> Exercise material
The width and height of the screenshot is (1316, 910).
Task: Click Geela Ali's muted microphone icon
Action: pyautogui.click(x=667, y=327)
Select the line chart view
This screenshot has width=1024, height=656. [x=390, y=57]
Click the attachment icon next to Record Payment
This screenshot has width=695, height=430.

...

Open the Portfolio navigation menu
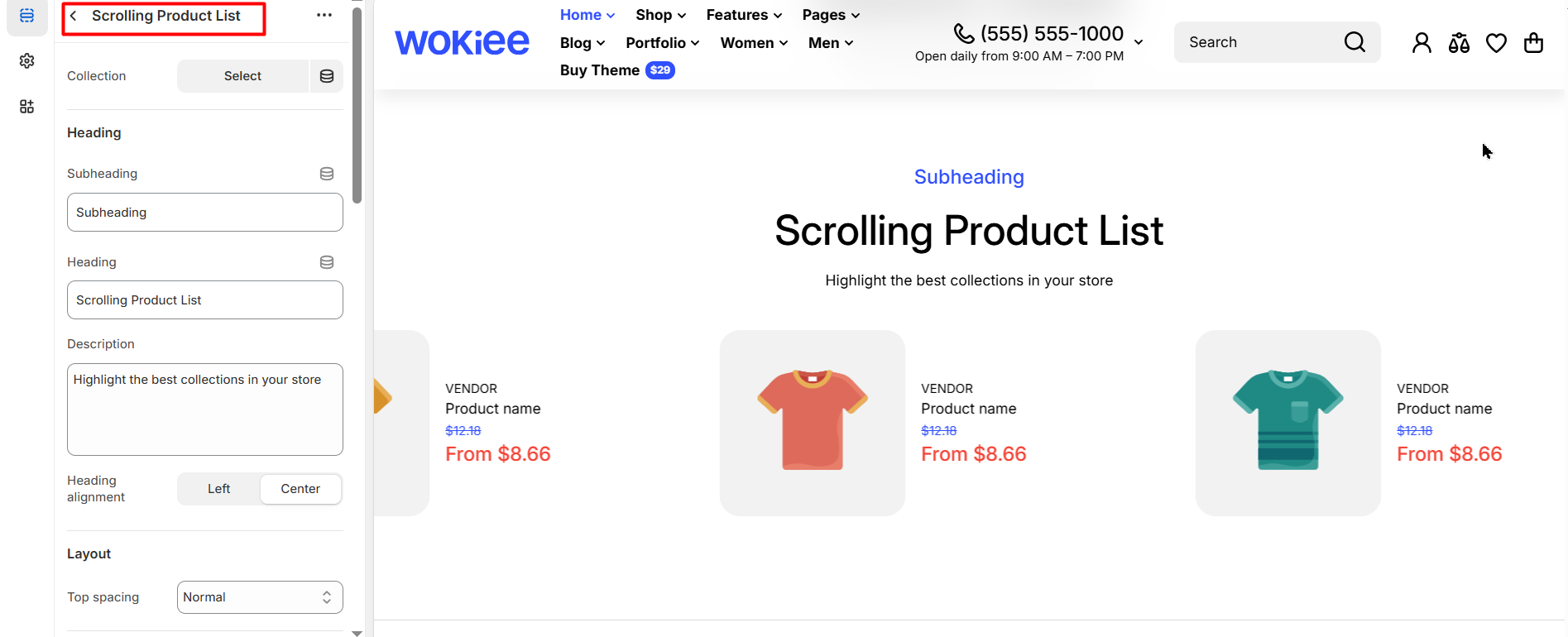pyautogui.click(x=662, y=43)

...

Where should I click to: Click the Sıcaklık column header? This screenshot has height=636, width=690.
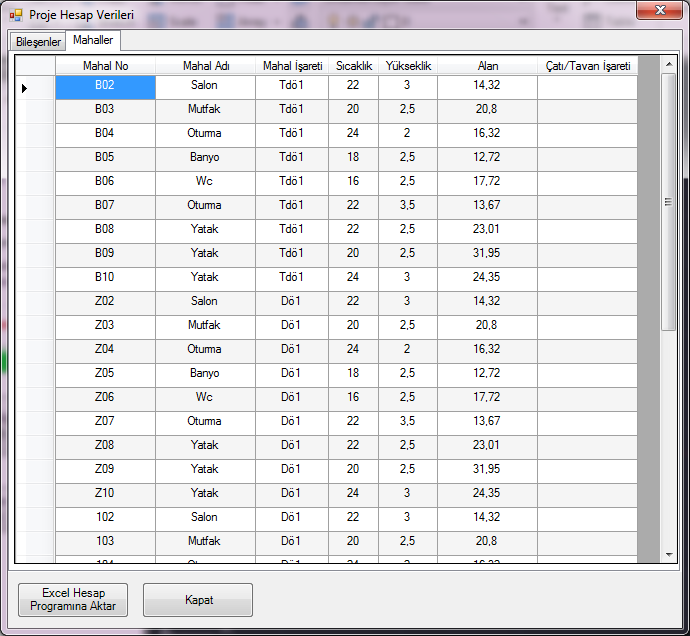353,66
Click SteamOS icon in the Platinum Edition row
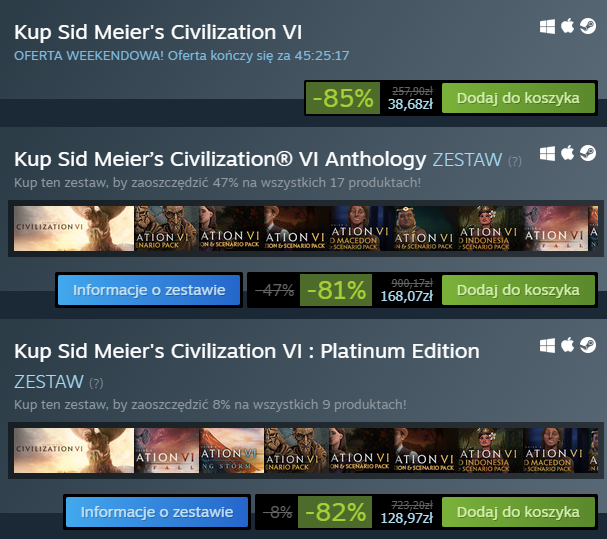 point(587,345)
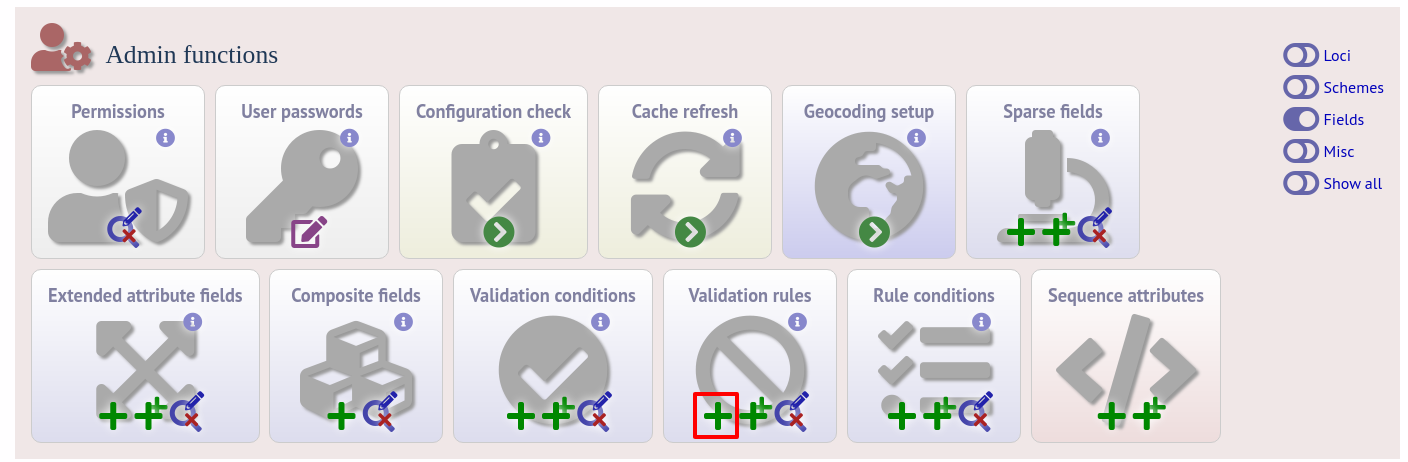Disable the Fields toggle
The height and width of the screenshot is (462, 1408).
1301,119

> Task to complete
All that is wanted is a faithful reproduction of the line above with "Select the line chart view", the line with "This screenshot has width=695, height=430.", and every line in between.

> Exercise solution
Select the line chart view
This screenshot has width=1024, height=656. [x=390, y=57]
Click the attachment icon next to Record Payment
This screenshot has width=695, height=430.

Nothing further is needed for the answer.